To detect whether hADSCs were effectively transfected with VEGFA and bFGF modRNAs and determine their expression dynamics, we transfected luciferase, VEGFA and bFGF modRNAs and monitored protein expression levels in hADSCs. Since VEGFA and bFGF are secreted proteins, we used ELISAs to measure the levels of newly generated and accumulated proteins in the cell culture medium of hADSCs transfected with VEGFA and bFGF modRNAs. We found that hADSCs transfected with VEGFA or bFGF modRNA began to rapidly secrete VEGFA or bFGF protein, respectively, for the first 2 days and continued to express them for more than 5 days. However, by the seventh day, the expression of VEGFA and bFGF proteins in the transfected hADSCs diminished substantially (Figure 1D–G). Secretion in the transfection group was significantly higher than that of the control group at all time points (Figure 1D and E). These results indicate that modRNAs can efficiently transfect hADSCs and express the target protein rapidly and efficiently following transfection.

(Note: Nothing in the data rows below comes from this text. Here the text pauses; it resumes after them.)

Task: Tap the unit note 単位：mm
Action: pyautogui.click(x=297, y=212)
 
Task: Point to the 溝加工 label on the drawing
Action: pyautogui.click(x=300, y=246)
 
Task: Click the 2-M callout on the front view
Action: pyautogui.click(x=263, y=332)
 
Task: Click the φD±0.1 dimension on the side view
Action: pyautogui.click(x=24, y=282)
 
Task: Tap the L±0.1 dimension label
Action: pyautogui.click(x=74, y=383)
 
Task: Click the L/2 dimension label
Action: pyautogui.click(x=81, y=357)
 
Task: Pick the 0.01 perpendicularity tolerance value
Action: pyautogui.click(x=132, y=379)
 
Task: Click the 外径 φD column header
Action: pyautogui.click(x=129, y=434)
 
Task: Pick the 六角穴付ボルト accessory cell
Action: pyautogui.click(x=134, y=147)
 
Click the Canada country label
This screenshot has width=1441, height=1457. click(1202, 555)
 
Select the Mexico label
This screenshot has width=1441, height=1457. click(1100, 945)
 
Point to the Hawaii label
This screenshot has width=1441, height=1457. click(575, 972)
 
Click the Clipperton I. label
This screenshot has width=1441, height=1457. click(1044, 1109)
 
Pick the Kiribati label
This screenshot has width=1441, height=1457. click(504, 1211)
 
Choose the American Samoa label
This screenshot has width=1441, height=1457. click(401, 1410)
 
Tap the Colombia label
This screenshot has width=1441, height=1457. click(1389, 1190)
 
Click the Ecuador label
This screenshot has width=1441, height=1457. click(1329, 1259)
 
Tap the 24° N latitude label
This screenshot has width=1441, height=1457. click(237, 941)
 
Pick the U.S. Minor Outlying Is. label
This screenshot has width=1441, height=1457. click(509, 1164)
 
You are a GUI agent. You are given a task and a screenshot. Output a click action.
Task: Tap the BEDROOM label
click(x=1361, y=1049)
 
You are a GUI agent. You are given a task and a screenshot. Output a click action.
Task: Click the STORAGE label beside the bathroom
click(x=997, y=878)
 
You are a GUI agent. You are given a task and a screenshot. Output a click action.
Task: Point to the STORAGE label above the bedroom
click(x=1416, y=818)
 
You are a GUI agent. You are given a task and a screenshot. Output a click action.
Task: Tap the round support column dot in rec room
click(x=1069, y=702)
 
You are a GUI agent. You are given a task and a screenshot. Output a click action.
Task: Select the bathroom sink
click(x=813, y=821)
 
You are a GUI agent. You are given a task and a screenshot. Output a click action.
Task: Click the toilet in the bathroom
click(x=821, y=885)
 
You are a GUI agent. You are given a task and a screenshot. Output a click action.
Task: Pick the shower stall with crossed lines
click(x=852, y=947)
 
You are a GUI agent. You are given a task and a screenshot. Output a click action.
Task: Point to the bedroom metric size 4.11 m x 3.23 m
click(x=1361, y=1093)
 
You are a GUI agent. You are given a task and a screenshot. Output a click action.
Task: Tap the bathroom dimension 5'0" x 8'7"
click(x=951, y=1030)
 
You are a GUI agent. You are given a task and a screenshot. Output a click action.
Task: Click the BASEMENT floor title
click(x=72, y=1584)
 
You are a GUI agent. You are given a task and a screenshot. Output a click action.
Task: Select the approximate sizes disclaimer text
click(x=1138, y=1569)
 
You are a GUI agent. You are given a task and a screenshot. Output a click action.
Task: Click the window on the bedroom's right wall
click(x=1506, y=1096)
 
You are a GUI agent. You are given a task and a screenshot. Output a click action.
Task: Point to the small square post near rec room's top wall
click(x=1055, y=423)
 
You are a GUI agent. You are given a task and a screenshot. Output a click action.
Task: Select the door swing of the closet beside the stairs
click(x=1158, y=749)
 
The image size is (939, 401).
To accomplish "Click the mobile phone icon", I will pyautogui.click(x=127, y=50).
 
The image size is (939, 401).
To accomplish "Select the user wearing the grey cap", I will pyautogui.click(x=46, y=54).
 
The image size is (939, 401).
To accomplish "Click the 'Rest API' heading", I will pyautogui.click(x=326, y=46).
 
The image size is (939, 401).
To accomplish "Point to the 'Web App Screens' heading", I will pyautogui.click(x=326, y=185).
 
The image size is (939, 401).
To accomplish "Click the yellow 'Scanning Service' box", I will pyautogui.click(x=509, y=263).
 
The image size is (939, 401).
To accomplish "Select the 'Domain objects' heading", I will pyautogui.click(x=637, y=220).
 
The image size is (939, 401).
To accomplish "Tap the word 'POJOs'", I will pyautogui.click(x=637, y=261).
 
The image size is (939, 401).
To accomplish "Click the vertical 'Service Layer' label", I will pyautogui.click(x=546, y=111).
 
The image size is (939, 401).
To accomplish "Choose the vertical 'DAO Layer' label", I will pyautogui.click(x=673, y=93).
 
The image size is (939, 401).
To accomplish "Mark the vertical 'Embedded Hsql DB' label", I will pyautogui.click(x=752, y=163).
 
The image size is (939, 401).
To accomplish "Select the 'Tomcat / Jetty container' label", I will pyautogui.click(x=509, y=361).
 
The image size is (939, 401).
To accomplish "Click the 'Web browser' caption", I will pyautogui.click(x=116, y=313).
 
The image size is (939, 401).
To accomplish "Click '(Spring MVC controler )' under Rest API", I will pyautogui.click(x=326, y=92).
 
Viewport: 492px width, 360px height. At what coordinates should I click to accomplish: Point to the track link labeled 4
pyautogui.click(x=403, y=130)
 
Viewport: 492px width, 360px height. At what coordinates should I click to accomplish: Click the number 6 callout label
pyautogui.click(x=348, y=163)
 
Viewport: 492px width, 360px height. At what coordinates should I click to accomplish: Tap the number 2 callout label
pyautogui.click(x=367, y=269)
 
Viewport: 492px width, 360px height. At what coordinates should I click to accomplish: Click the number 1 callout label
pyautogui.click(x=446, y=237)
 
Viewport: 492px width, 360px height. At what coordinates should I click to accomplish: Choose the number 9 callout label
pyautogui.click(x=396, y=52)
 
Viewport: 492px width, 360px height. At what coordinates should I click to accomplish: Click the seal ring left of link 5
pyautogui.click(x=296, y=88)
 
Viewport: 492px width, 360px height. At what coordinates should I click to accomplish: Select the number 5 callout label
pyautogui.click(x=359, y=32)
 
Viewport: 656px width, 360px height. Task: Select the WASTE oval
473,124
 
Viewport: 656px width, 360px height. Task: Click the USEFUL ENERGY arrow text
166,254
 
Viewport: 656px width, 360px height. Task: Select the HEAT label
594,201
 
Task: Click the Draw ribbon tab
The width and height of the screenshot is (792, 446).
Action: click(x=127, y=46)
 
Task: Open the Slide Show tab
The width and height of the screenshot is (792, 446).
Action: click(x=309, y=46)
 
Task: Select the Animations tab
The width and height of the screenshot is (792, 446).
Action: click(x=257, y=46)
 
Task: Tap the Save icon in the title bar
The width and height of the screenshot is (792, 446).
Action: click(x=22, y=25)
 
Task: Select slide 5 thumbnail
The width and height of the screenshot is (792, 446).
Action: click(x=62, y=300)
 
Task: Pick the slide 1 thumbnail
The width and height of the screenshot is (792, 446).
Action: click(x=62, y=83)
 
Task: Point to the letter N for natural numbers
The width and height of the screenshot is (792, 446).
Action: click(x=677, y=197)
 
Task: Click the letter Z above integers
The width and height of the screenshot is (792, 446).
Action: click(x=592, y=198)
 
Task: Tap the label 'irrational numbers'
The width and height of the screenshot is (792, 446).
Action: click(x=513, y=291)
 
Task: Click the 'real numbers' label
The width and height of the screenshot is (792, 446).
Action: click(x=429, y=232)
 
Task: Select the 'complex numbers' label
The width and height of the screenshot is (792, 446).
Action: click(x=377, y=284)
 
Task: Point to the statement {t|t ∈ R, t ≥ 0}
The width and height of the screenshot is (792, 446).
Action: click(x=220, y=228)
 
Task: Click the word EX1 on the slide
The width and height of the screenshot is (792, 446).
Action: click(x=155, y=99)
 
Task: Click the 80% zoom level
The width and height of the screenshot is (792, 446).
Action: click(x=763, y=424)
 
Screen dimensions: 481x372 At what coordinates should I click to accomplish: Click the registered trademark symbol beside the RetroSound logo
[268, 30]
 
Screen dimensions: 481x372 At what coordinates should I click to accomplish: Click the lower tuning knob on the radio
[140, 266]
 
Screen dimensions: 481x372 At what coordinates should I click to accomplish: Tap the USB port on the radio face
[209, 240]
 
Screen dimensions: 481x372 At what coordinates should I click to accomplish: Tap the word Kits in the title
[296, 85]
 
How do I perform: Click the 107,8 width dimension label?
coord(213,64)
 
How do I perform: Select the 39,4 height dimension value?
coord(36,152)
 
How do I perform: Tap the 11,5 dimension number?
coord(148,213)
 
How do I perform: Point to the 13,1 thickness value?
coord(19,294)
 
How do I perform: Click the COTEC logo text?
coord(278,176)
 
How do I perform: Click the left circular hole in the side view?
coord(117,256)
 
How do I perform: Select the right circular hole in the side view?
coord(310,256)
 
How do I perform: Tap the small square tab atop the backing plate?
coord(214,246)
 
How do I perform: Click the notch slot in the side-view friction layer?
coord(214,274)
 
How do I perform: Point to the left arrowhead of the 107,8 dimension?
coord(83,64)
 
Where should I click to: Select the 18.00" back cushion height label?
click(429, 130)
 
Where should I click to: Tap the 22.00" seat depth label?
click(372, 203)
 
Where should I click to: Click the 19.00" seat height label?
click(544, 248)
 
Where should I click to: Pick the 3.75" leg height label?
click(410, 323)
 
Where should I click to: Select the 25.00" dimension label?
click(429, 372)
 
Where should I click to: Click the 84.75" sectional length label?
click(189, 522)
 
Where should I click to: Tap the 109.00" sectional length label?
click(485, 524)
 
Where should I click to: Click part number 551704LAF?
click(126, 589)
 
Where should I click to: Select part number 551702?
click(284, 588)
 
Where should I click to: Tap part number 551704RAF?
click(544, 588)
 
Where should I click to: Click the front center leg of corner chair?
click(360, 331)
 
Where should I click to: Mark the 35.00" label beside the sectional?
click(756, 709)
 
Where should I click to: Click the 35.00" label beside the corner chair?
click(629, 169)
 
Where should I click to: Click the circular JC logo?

3.2 In vitro function of proteins secreted by modRNA-modified hADSCs
To evaluate the effects of VEGFA and bFGF modRNA transfection on HUVECs, we quantified the tube formation and migration abilities of HUVECs cultured under different conditions. Compared with the hADSCsLuc group, the hADSCsVEGFA, hADSCsbFGF and hADSCsdual groups promoted the formation of the tubular structure of HUVECs (Figure 2A–C). The ability of tube formation of the conditioned medium in the hADSCsdual group was significantly higher than that in the other groups (Figure 2B and C). Consistent with the results of the tube-formation experiment, the transwell assay also showed that the conditioned medium of the hADSCsdual group increased the migration ability of HUVECs more strongly than that of the other groups (Figure 2D and E). The above results indicated that hADSCs transfected with VEGFA and bFGF modRNAs, both showed strong angiogenic characteristics in vitro, and the combination of the two modRNAs was more efficacious, which further confirmed their therapeutic potential in heart therapy.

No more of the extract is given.